Bir iç çekiyor, "Çok mu seviyorsun onu?" diyor. Gülüyorum "Çok..." diyorum, "Yıldızlar kadar çok." Başımı yaslıyorum omzuna, gözyaşlarım ıslatıyor omzunu. Akan burnumu çekiyorum ve aralıyorum dudaklarımı. "Gerçek olduğundan dahi şüpheliyim. Bazen sadece hayallerimde var olduğunu düşünüyorum ama sonra hayır diyorum, o gerçek." Burnumu tekrar çekerken başımı kaldırarak gözlerine bakıyorum annesinden çikolata almasını isteyen bir çocuk edasıyla ve o sırada onun da ağladığını görüyorum.
"Yoongi getir onu, lütfen..." Hiçbir şey söylemiyor, yağmur damlaları yerle buluşmaya devam ediyor ve ikimiz de susuyoruz. Çok geçmeden ayaklanıyor "Hadi gidelim." diyor, kalkıyorum ben de. Telefonunu alıyor ve birkaç tuşa basarak kulağına götürüyor telefonu.
"Namjoon gerek kalmadı, gelmeyin." diyor ve birkaç bir şey söyleyerek hemen kapatıyor telefonu. Az önce sert davrandığım için çağırmış olmalı Namjoon'u. Tek başına beni istemeden götüremeyeceğini bilerek...

"Özür dilerim Yoongi." Araba kapısını açmadan bekliyor ve sadece yüzüme bakıyor. Sonra kapıyı açıyor ve "Önemli değil." diyerek geçiştiriyor. Oysa önemli olduğu bakışlarından da anlaşılıyor. Onunla birlikte biniyorum arabaya ve eve gidiyoruz. Eve varana kadar ikimiz de konuşmuyoruz; eve geldiğimizde ise odama giderken sesleniyor.
"Duşa girmeden uyuma." Yüzümü dönüyorum ve "Tamam." diyorum. Başka da bir diyalog geçmiyor aramızda. Yoongi bana kırgın, ben de sana Jeongguk...

Duştan çıkıyorum ve yatağımın üzerine giymek için bıraktıklarımı giyiyorum hızlıca.

Masama ilerliyorum ve defterimi açıyorum. Kalbimde sen, elimde kalem, mürekkebimde hasret...

Seviyorum seni öyle uzaktan, ruhun dahi duymadan. Uzaktan öpüyor, uzaktan kokluyor, uzaktan dokunuyorum sana. Oysa uzuvlarım can atıyor gerçekten dokunmaya tenine ama sen yoksun şimdi. Hasretim ağır basıyor bu aralar, özlüyorum seni ziyadesiyle. Kanadı kırık bir kuşun gökyüzünü özlediği gibi lakin kuşun kanadı iyileşir de ulaşır gökyüzüne, kavuşurlar. Peki ya sen, sen gelir misin; kavuşur muyuz biz de? Gelsen keşke, gelsen de kavuşsak. Bitse yüreğimdeki şu acı, doldursa burnumu kokun, gezinse parmaklarım teninde, sesin doldursa kulaklarımı; sen de sevsen beni.
Çok şey istedim sanki.
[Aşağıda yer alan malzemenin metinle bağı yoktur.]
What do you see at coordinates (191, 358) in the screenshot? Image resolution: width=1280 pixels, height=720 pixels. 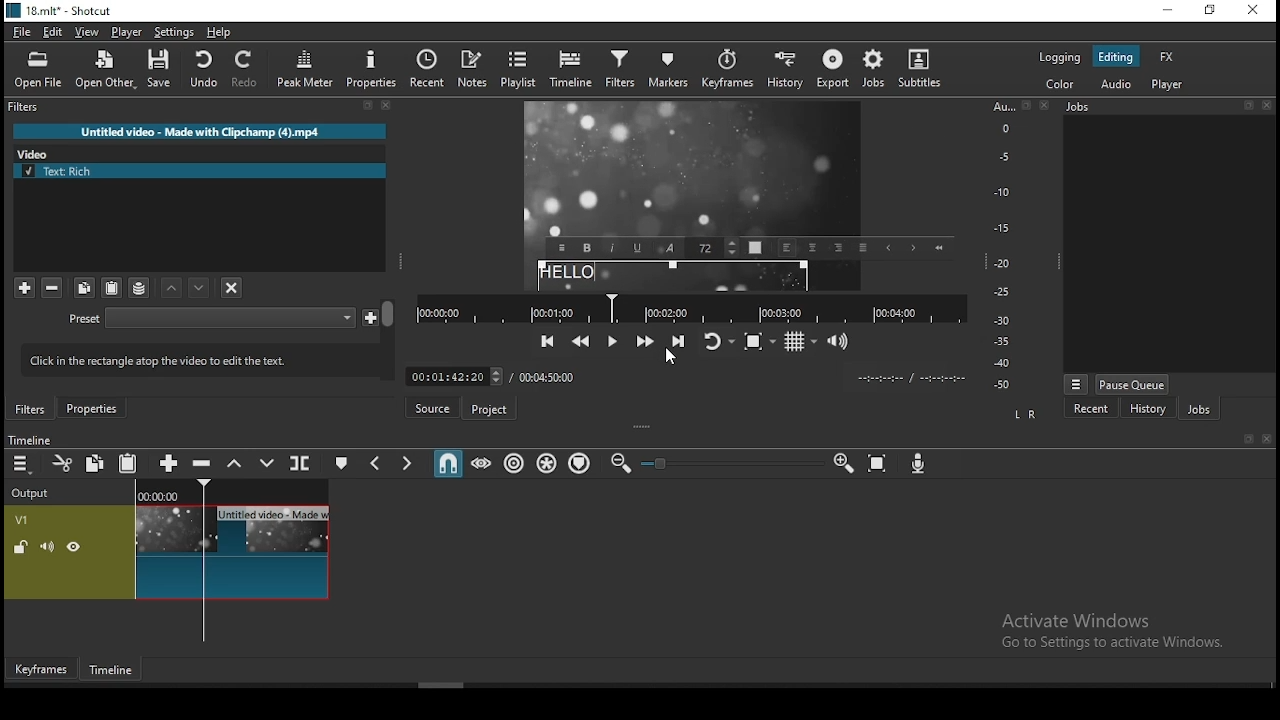 I see `lick in the rectangle atop the video to edit the text.` at bounding box center [191, 358].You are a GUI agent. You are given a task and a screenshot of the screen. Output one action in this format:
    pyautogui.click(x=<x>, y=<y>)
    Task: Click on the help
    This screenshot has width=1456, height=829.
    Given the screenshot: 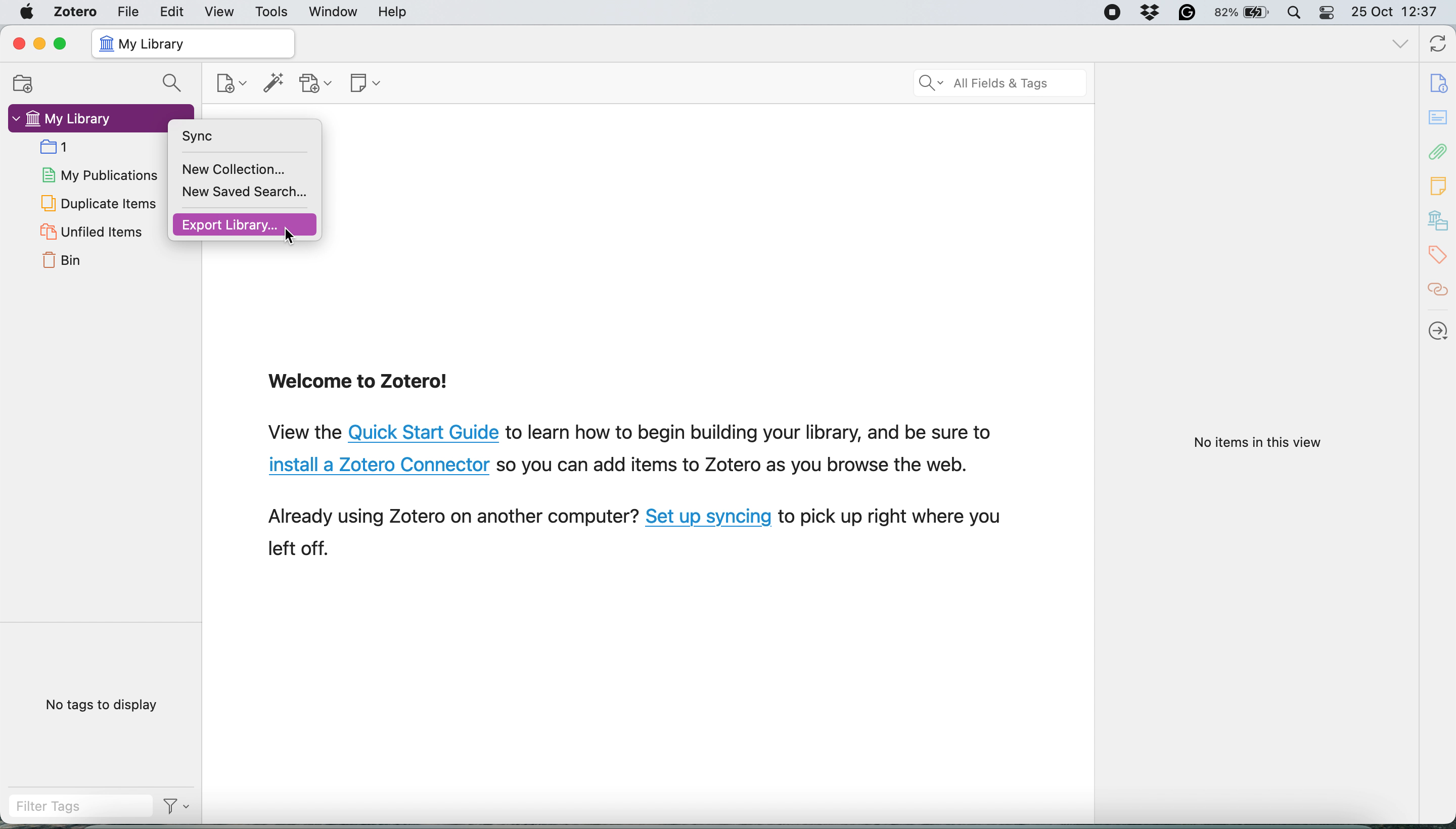 What is the action you would take?
    pyautogui.click(x=396, y=12)
    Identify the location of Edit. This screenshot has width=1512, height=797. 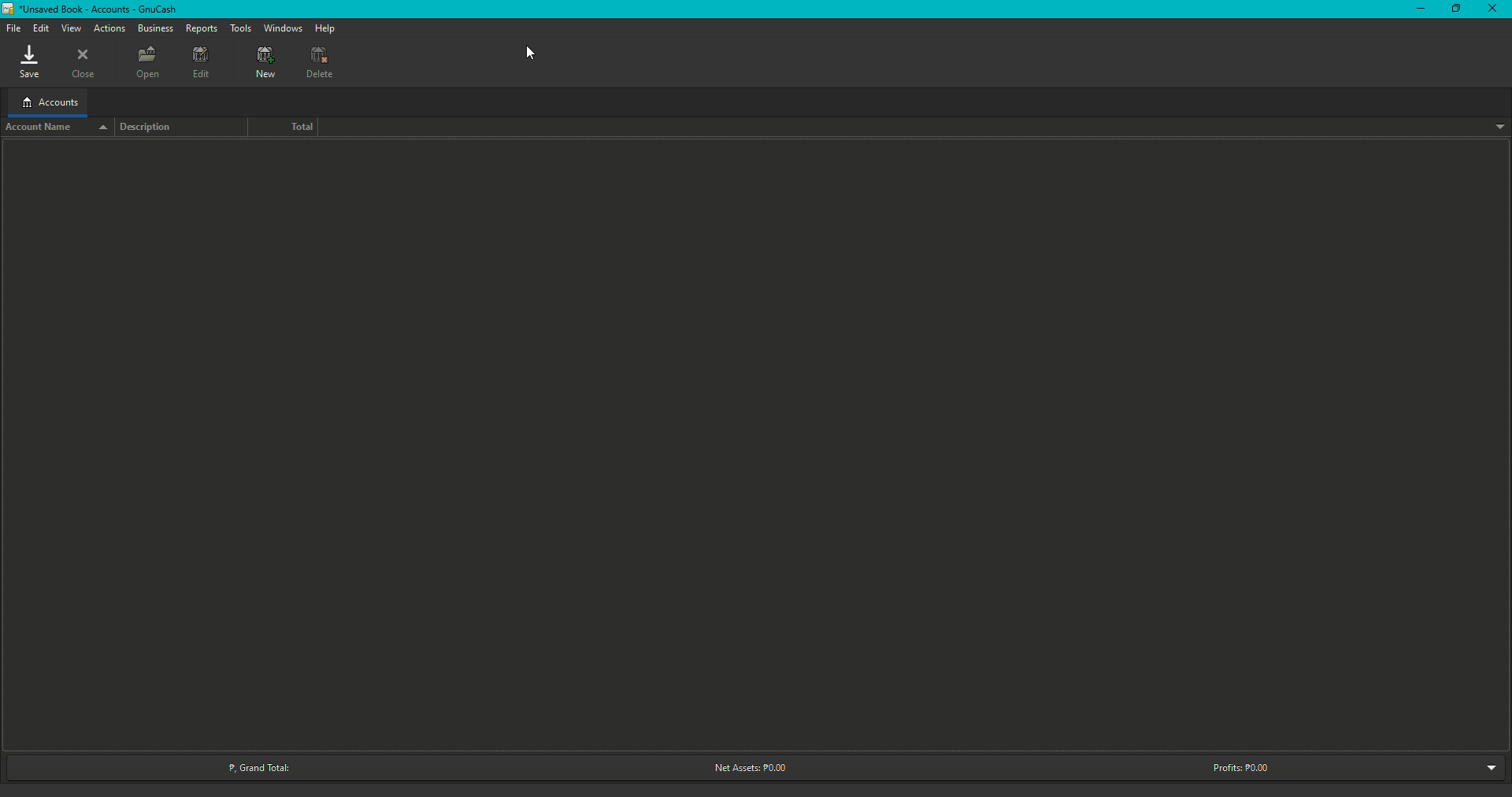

Bunlar olmasa da olur Sevgili, sen beni sevmesen de olur.Ben devam etsem seni uzaktan sevmeye, sen otursan bankta bir elinde sigaran ötekinde kalemin çizsen bir şeyler, ben de izlesem seni. Buna da razıyım sen yeter ki gel Sevgili.

Kapatıyorum defterimi ve yatağıma ilerliyorum, bırakıyorum vücudumu yatağa. Biraz tavanı seyrediyorum, seni düşlüyorum; hatırlamaya çalışıyorum silikleşen yüzünü ya da hafızalarımda kalan seni unutmamaya... Sonra yine hiç var olmamış olman düşüyor aklıma, gözümden bir yaş geliyor. Ne hale geldim ben böyle diye düşünüyorum. Deliriyorum galiba Jeongguk. İştahım yok, Yoongi'nin zoruyla yiyorum bir şeyler. Onları da kusuyorum çoğunlukla. Yoongi de çok çaresiz, ne yapacağını bilmiyor. Onun başına bela olduğum için kızıyorum kendime ama benimle uğraşacak bir ebeveynim de yok ki. Yoongi de olmasa diyorum içimden, bir köşede seni sayıklarken öleceğim.